Takenlijst
1 - Welke nationaliteit vormt volgens de tekst over Zwitserland de grootste groep buitenlanders, en met welk aandeel?
2 - Neem uit de oefengegevens de rijen letterlijk over, beginnend bij de regel met "Click the clock" en eindigend bij de regel met "click(x=30, y=309)". Laat de afbeeldingen weg.

Aangeleverde tekst
========================================
|
Zwitserland: Als de democratie spreekt |
maart 2014 |
|
Zondag 9 februari 2014 zal de
geschiedenis ingaan als de dag waarop 50.3% van de Zwitsers in een
referendum aangaven dat zij genoeg hebben van het vrij verkeer van personen met de landen van
de Europese Unie, laat staan van migranten daarbuiten. . Eén en ander heeft alvast als gevolg dat
Zwitserland voor wat immigratie betreft opnieuw met contingenten en quota’s
zal gaan werken, zoals dat
gebeurde vóór de akkoorden met de EU. In totaal zijn 1,88 miljoen (23.5%) van de bijna 8 miljoen inwoners van Zwitserland afkomstig uit het buitenland. Italianen vormen met ongeveer 16 procent de grootste groep van buitenlanders, gevolgd door de Duitsers (bijna 15 procent). Zwitserland wordt weliswaar omringd door landen van de Europese Unie, maar maakt daar geen deel van uit. In2002 werden akkoorden met de EU afgesloten om het vrij verkeer van personen geleidelijk in te voeren. Men dacht toen daardoor jaarlijks niet meer dan 8.000 migranten uit de EU te verwachten, maar de goede economische gezondheid van Zwitserland heeft jaarlijks voor het tienvoudige (80.000) daarvan gezorgd.
========================================
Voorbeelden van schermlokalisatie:

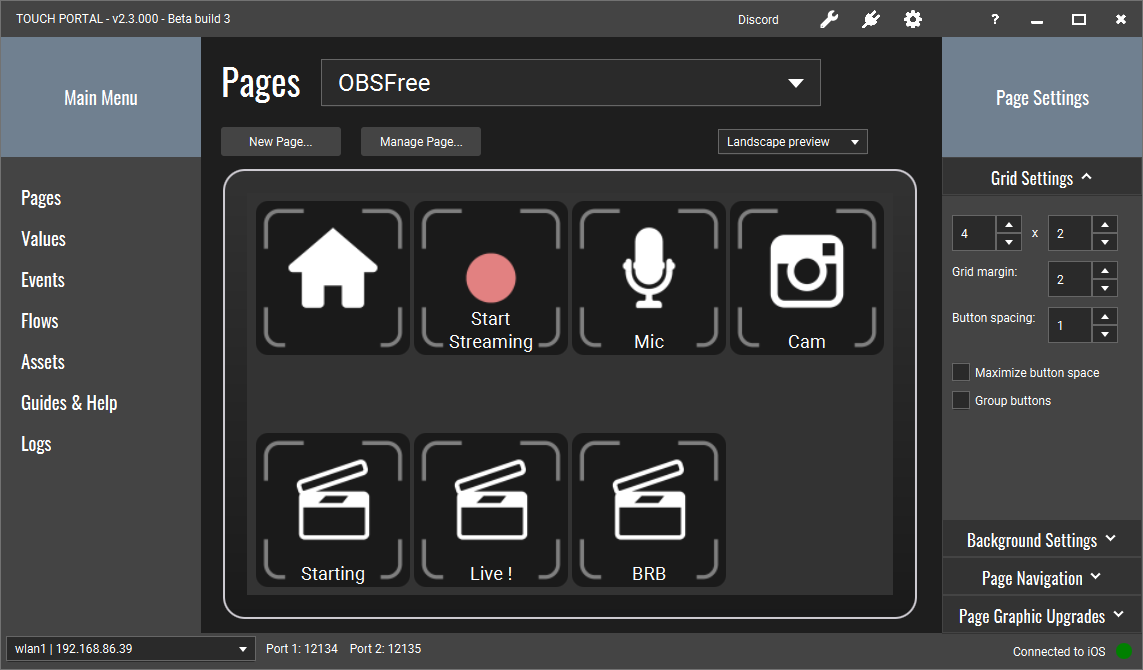
Task: Select the Mic microphone button
Action: click(649, 278)
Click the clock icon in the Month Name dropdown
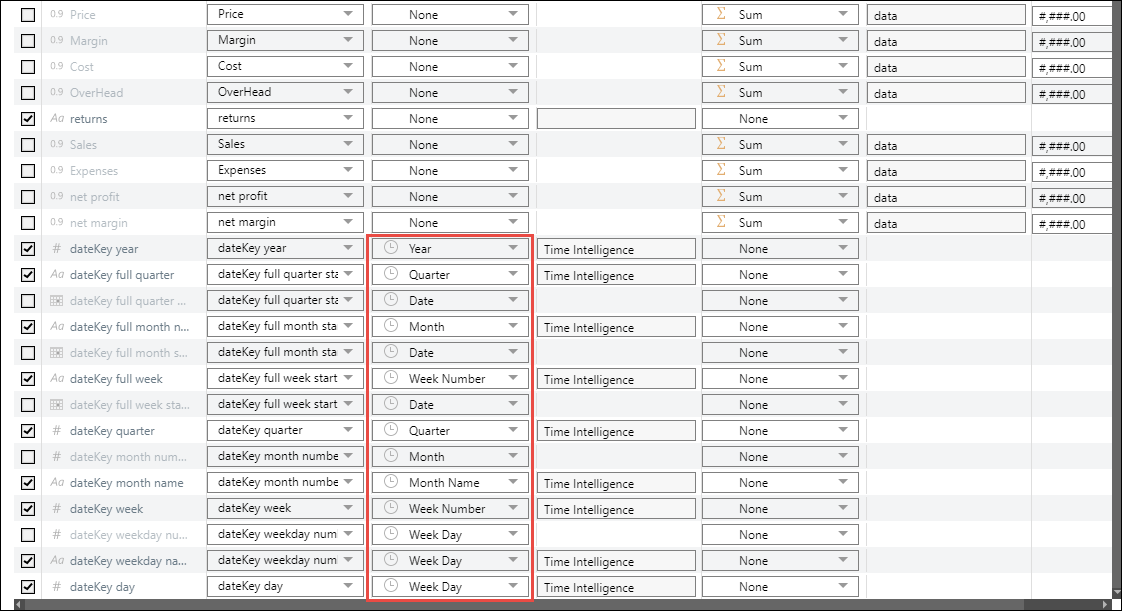The image size is (1122, 611). 391,482
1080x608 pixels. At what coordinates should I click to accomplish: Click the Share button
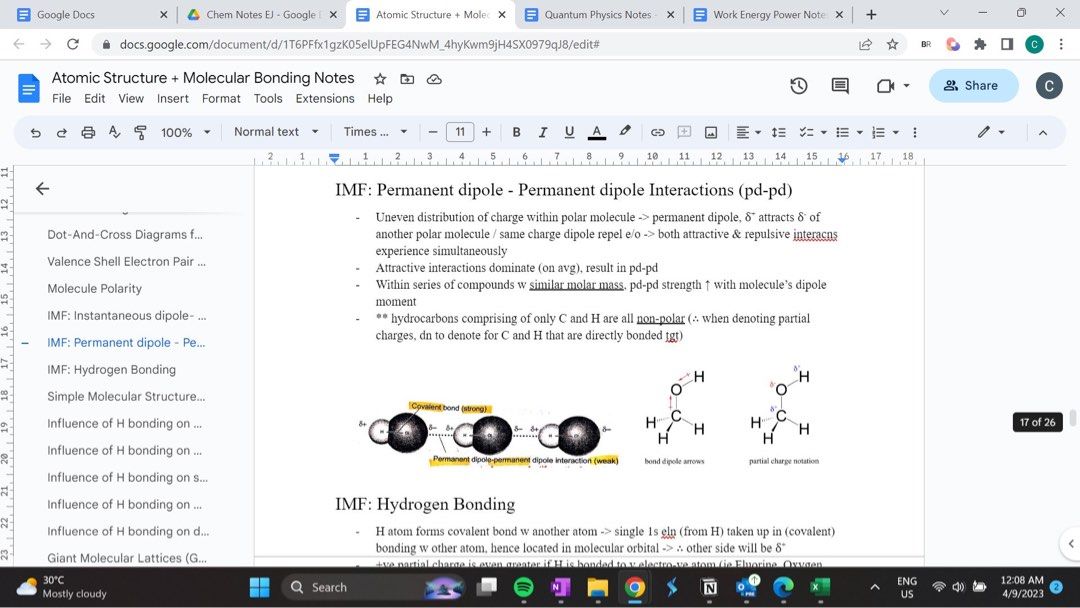(x=972, y=86)
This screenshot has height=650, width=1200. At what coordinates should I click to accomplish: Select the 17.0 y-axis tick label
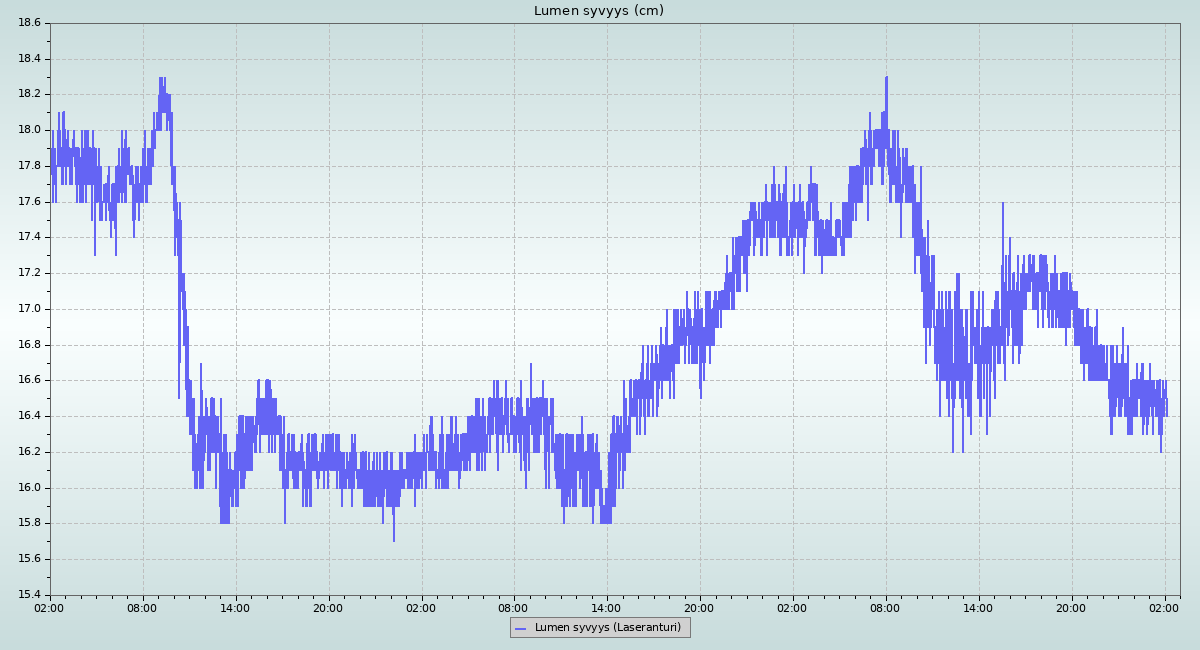click(x=30, y=309)
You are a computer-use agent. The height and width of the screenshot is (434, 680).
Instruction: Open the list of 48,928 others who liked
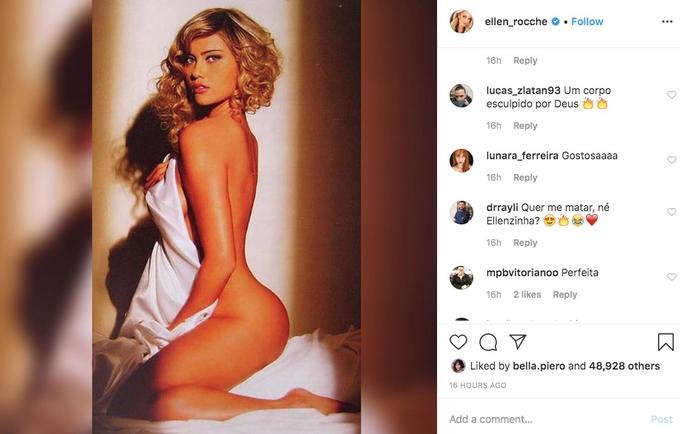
========================================
Antwoordenlijst
1 - De Italianen, met ongeveer 16 procent.

2 -
Click the clock icon in the Month Name dropdown
The image size is (1122, 611). 391,482
1080x608 pixels. At what coordinates should I click to accomplish: Click the Share button
(x=972, y=86)
This screenshot has height=650, width=1200. At what coordinates should I click to accomplish: Select the 17.0 y-axis tick label
click(x=30, y=309)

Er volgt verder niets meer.